◆ EXERCISE DESCRIPTION ◆
Please output exactly the lines that run from the line with "Instruction: Click the" through the final line of the data, inclusive, and nothing more.

◆ INFORMATION GIVEN ◆
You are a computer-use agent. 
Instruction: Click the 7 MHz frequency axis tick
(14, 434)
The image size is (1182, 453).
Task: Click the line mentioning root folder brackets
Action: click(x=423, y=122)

◆ WRITTEN SOLUTION ◆
Instruction: Click the 7 MHz frequency axis tick
(14, 434)
The image size is (1182, 453).
Task: Click the line mentioning root folder brackets
Action: click(x=423, y=122)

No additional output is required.